Modern Aftermath of the Crusades
Robert Spencer on the Battles Still Being Waged
WASHINGTON, D.C., MARCH 11, 2006 (Zenit.org).- The Crusades may be causing more devastation today than they ever did in the three centuries when most of them were fought, according to one expert.
Robert Spencer, author of "Politically Incorrect Guide to Islam (and the Crusades)" (Regnery), claims that the damage is not in terms of lives lost and property destroyed but is a more subtle destruction.
Spencer shared with ZENIT how false ideas about the Crusades are being used by extremists to foment hostility to the West today.
Q: The Crusades are often portrayed as a militarily offensive venture. Were they?
Spencer: No. Pope Urban II, who called for the First Crusade at the Council of Clermont in 1095, was calling for a defensive action -- one that was long overdue.
As he explained, he was calling the Crusade because without any defensive action, "the faithful of God will be much more widely attacked" by the Turks and other Muslim forces.
"For, as most of you have heard, the Turks and Arabs have attacked them and have conquered the territory of Romania [the Greek empire] as far west as the shore of the Mediterranean and the Hellespont, which is called the Arm of St. George," Pope Urban II said in his address. "They have occupied more and more of the lands of those Christians, and have overcome them in seven battles. They have killed and captured many, and have destroyed the churches and devastated the empire.

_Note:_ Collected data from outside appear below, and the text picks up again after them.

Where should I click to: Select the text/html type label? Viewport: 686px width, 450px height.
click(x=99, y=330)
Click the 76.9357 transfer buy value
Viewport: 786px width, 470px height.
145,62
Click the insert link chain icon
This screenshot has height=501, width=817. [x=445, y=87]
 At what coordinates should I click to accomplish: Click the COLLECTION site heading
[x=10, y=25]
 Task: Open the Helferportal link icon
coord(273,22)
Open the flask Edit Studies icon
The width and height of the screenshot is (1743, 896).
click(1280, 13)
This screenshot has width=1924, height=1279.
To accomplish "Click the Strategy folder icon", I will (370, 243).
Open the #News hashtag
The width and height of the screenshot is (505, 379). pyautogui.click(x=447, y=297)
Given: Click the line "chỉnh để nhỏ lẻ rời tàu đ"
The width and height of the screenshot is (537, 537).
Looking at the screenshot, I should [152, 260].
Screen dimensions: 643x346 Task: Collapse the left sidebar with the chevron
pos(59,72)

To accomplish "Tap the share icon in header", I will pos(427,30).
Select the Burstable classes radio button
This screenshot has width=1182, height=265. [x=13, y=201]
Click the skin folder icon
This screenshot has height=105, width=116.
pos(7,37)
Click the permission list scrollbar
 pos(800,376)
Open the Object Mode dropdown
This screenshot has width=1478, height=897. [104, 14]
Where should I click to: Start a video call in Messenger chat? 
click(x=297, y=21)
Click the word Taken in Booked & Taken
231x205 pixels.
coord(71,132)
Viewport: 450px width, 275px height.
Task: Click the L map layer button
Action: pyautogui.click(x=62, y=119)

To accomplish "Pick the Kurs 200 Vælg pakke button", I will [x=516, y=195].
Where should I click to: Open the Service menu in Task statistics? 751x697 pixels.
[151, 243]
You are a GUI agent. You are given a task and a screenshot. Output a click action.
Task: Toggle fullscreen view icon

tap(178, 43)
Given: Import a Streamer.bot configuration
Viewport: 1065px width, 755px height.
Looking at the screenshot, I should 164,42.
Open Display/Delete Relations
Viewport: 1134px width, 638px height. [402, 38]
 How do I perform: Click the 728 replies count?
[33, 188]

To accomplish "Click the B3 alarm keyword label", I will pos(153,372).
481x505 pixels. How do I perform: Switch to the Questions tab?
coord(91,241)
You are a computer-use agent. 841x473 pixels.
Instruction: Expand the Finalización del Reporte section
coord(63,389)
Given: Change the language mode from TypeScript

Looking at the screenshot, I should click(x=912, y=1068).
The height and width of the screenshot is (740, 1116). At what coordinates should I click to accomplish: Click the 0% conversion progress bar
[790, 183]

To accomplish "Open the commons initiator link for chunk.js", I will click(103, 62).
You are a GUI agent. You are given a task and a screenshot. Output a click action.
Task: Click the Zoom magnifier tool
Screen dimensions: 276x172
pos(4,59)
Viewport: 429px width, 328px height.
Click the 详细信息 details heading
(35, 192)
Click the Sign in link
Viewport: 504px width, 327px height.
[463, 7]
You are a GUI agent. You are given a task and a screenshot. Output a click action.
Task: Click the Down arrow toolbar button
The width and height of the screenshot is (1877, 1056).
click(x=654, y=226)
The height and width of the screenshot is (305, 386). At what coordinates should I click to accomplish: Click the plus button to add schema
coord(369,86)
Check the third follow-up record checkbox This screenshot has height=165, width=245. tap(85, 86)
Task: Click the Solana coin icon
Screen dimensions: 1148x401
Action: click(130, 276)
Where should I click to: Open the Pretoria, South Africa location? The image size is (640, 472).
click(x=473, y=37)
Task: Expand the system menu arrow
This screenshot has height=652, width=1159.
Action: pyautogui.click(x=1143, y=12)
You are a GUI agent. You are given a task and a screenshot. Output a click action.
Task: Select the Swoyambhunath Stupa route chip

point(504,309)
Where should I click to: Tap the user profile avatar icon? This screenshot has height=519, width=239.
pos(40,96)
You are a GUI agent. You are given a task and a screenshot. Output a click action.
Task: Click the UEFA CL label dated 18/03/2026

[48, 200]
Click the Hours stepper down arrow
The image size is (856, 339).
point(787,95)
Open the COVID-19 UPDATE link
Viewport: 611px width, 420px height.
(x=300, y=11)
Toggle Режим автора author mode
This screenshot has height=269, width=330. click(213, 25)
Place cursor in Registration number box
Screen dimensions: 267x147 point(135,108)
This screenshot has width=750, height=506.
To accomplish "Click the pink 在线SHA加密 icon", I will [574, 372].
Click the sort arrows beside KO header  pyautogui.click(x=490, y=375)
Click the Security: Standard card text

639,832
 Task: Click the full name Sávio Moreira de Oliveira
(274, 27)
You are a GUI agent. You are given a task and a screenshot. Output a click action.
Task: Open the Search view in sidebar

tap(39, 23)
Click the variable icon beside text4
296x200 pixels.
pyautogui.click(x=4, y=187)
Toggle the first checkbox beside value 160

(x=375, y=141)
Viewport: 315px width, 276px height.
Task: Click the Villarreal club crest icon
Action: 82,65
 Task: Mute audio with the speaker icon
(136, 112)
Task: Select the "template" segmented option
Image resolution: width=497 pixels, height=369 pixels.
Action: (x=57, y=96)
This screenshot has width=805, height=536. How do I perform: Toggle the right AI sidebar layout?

"If you permit them to continue thus for a while with impunity, the faithful of God will be much more widely attacked by them."
He was right. Jihad warfare had from the seventh century to the time of Pope Urban conquered and Islamized what had been over half of Christendom. There had been no response from the Christian world until the Crusades.
Q: What are some popular misconceptions about the Crusades?
Spencer: One of the most common is the idea that the Crusades were an unprovoked attack by Europe against the Islamic world.
In fact, the conquest of Jerusalem in 638 stood at the beginning of centuries of Muslim aggression, and Christians in the Holy Land faced an escalating spiral of persecution.
Early in the eighth century 60 Christian pilgrims from Amorium were crucified; around the same time the Muslim governor of Caesarea seized a group of pilgrims from Iconium and had them all executed as spies -- except for a small number who converted to Islam.
Muslims also demanded money from pilgrims, threatening to ransack the Church of the Resurrection if they didn't pay.